[COMPITO A] Stabilisci se ciascuna affermazione concorda con il brano sugli amplificatori, rispondendo sì o no e riportando tra virgolette le parole decisive del brano: (i) la famiglia Valvestate della Marshall è un esempio di amplificatore ibrido; (ii) a parità di potenza, un finale allo stato solido offre più pressione sonora di uno a valvole; (iii) gli amplificatori realizzati da Leo Fender per la Music Man avevano un preamplificatore a valvole.
[COMPITO B] Per favore, prosegui il brano sugli amplificatori partendo subito dopo la sua ultima frase.

[BRANO SCELTO]
★ ★ ★ ★ ★
Un amplificatore a transistor, confrontato con uno a valvole, è più economico, meno ingombrante, più solido e produce meno calore; a parità di potenza un finale di potenza allo stato solido offre meno pressione sonora rispetto ad uno a valvole.

Amplificatore ibrido

Questo tipo di amplificatore utilizza un preamplificatore a valvole, per ottenere un suono "caldo", accoppiandolo però ad un finale di potenza a transistor, per ridurre il costo, l'ingombro e la fragilità dell'intera apparecchiatura. Un esempio di questo tipo di amplificatore è la famiglia Valvestate della Marshall.
Alla fine degli anni settanta Leo Fender realizzò amplificatori di concezione diametralmente opposta, che vennero commercializzati dalla Music Man: progettati per le sonorità cristalline della musica country, erano dotati di un preamplificatore a transistor, per evitare la distorsione, e di un finale di potenza a valvole, per garantire maggiore pressione sonora.[1]

Amplificatore digitale

In questa tipologia di amplificatore il segnale in entrata viene convertito da analogico a digitale, per poi essere processato in modo da ottenere virtualmente ogni tipo di sonorità, dalle più classiche alle più moderne. Un amplificatore digitale offre spesso numerosi effetti integrati; inoltre molti di questi amplificatori offrono, in modo più o meno raffinato, una funzione di amp modeling, che permette di imitare il suono di numerosi amplificatori "famosi".
★ ★ ★ ★ ★
[BLOCCO DI DATI]
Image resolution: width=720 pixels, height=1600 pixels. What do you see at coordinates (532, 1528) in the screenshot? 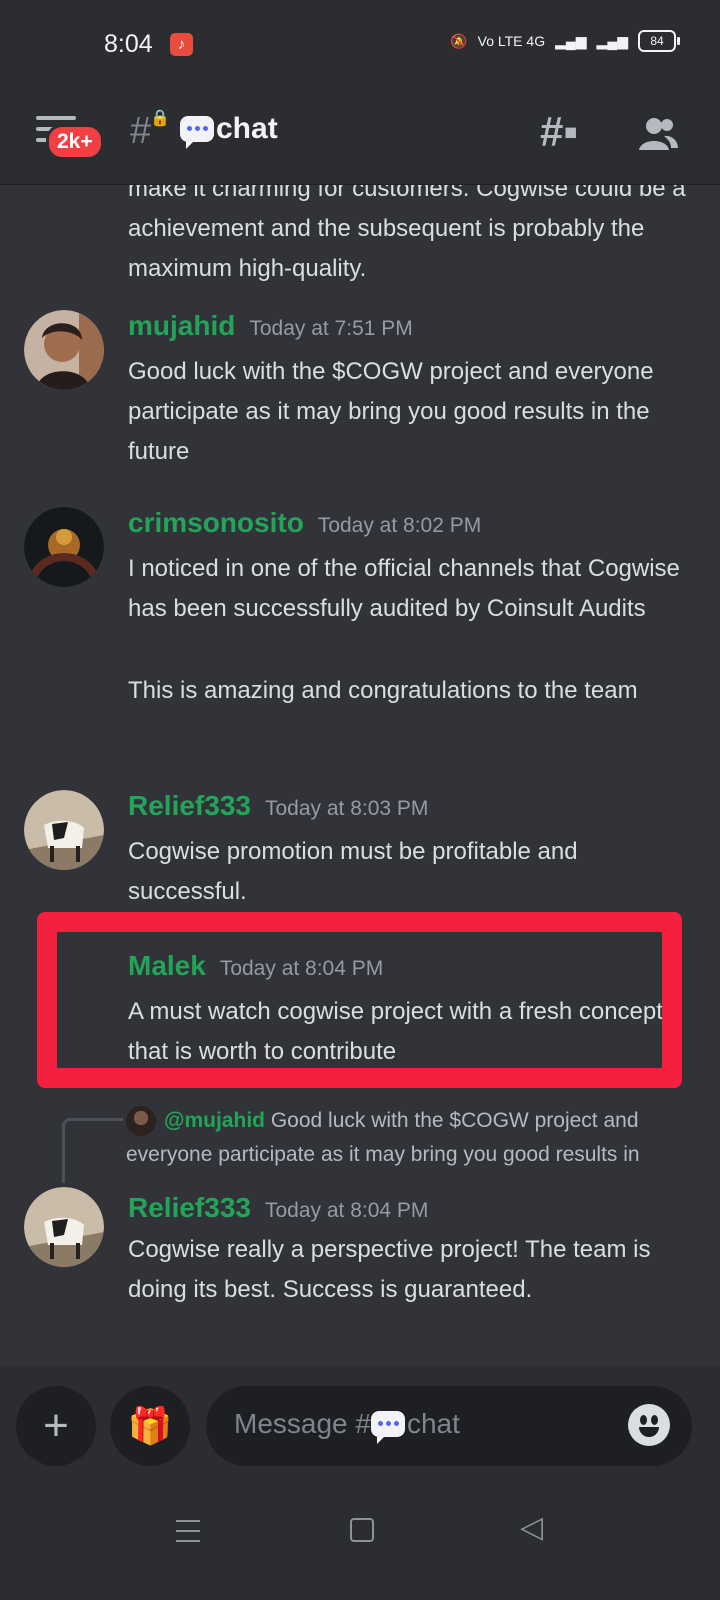
I see `back-icon: ◁` at bounding box center [532, 1528].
★ ★ ★ ★ ★
[RISPOSTA AL COMPITO A]
(i) Sì: «Un esempio di questo tipo di amplificatore è la famiglia Valvestate della Marshall.»
(ii) No: «a parità di potenza un finale di potenza allo stato solido offre meno pressione sonora rispetto ad uno a valvole»
(iii) No: «erano dotati di un preamplificatore a transistor, per evitare la distorsione»

[RISPOSTA AL COMPITO B]
Disposizione dei componenti

Combo

Un amplificatore combo

Un amplificatore combinato, detto semplicemente combo, ospita i tre componenti (preamplificatore, finale di potenza, altoparlanti) nella stessa struttura, di solito costruita in legno. Questa soluzione è pratica e consente di risparmiare spazio e tempo di montaggio. Un amplificatore combo può però diventare molto pesante (specie se valvolare), e difficilmente un combo ospita più di due coni da 12 pollici, con l'evidente eccezione dei classici modelli Fender con quattro coni da 10 pollici. Inoltre le vibrazioni prodotte dall'altoparlante, nel caso degli amplificatori a valvole, possono causare danni ai tubi a vuoto sia del preamplificatore e del finale di potenza.

Testata e cassa

Tre half stacks della Marshall

Un amplificatore testata e cassa, detto anche stack, è composto di due unità distinte: la testata ospita il preamplificatore ed il finale di potenza, mentre nella cassa trovano alloggio gli altoparlanti. La cassa, di solito realizzata in legno, può contenere da uno ad otto coni. La configurazione classica, detta half stack, prevede che la testata venga appoggiata su una cassa contenente quattro coni; la configurazione full stack è composta da due casse da quattro coni una sopra l'altra, con la testata in cima alla pila.

L'amplificatore testata e cassa è più costoso e ingombrante di un combo, e le due parti necessitano di essere adeguatamente collegate con un cavo di potenza (un errato collegamento, come il collegamento di una cassa di impedenza totale minore di quella prevista dalla testata, può danneggiare il trasformatore di uscita, anche irreparabilmente). Benché tradizionalmente la testata sia posizionata sopra la cassa, le vibrazioni prodotte dagli altoparlanti potrebbero, come nel caso del combo, danneggiare i componenti elettronici: alcuni chitarristi preferiscono tenere la testata a fianco della cassa per evitare questi problemi. Alcuni chitarristi usano un sistema stereo, che comprende due full stack che gestiscono in modo separato le frequenze diverse della chitarra.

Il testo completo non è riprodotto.